Is this a case of the big company with a deep pocket using its ability to spend money on legal fees intimidating the little guy? Consider what Harvard University’s Berkman Center for Internet & Society says about the topic “What Constitutes Trademark Infringement:
If a party owns the rights to a particular trademark, that party can sue subsequent parties for trademark infringement. 15 U.S.C. Sections 114, 1125. The standard is “likelihood of confusion.” To be more specific, the use of a trademark in connection with the sale of a good constitutes infringement if it is likely to cause consumer confusion as to the source of those goods or as to the sponsorship or approval of such goods. In deciding whether consumers are likely to be confused, the courts will typically look to a number of factors, including: (1) the strength of the mark; (2) the proximity of the goods; (3) the similarity of the marks; (4) evidence of actual confusion; (5) the similarity of marketing channels used; (6) the degree of caution exercised by the typical purchaser; (7) the defendant’s intent. Polaroid Corp. v. Polarad Elect. Corp., 287 F.2d 492 (2d Cir.), cert. denied, 368 U.S. 820 (1961).
So, for example, the use of an identical mark on the same product would clearly constitute infringement. If I manufacture and sell computers using the mark “Apple,” my use of that mark will likely cause confusion among consumers, since they may be misled into thinking that the computers are made by Apple Computer, Inc. Using a very similar mark on the same product may also give rise to a claim of infringement, if the marks are close enough in sound, appearance, or meaning so as to cause confusion. So, for example, “Applet” computers may be off-limits; perhaps also “Apricot.” On the other end of the spectrum, using the same term on a completely unrelated product will not likely give rise to an infringement claim. Thus, Apple Computer and Apple Records can peacefully co-exist, since consumers are not likely to think that the computers are being made by the record company, or vice versa.
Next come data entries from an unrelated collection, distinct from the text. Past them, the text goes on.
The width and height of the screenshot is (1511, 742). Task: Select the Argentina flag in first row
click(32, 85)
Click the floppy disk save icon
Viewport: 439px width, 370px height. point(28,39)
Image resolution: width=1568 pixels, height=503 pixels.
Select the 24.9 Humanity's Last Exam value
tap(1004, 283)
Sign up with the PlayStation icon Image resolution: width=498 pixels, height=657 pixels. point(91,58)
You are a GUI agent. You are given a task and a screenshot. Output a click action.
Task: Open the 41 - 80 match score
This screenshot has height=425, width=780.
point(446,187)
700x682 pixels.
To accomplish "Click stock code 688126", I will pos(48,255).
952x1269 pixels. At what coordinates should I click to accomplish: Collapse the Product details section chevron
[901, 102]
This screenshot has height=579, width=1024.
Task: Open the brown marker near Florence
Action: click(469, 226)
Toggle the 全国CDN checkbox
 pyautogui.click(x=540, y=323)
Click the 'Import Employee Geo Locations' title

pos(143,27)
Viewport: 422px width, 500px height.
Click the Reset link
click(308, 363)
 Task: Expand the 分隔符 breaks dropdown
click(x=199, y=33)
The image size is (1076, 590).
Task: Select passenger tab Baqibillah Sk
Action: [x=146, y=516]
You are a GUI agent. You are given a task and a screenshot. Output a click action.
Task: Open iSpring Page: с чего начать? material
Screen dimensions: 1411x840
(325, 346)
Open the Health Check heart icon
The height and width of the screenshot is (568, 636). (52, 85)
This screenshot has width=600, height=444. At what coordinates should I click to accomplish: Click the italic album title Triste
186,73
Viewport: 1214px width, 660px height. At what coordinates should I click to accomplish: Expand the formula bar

A search of the U.S. Patent & Trademark Office’s database shows that an Arizona limited liability company called Westcor/Surprise, LLC, has obtained two federally registered trademarks. They are:
1. Registration Number: 3684454. For Prasada as a standard character mark in the following classes: (1) IC 036. US 100 101 102. G & S: Shopping center services, namely, leasing of shopping centers; real estate leasing, real estate management. FIRST USE: 20050600. FIRST USE IN COMMERCE: 20050600, and (2) IC 037. US 100 103 106. G & S: Real estate development and site selection; construction services, namely, planning and building, construction consulting for commercial, residential, and medical facilities. FIRST USE: 20050600. FIRST USE IN COMMERCE: 2005060.
2. Registration Number: 3138577. For Prasada as a words, letters and/or numbers in stylized form in class IC 036. US 100 101 102. G & S: Shopping center services, namely, rental and management of shopping center space. FIRST USE: 20050518. FIRST USE IN COMMERCE: 20050518.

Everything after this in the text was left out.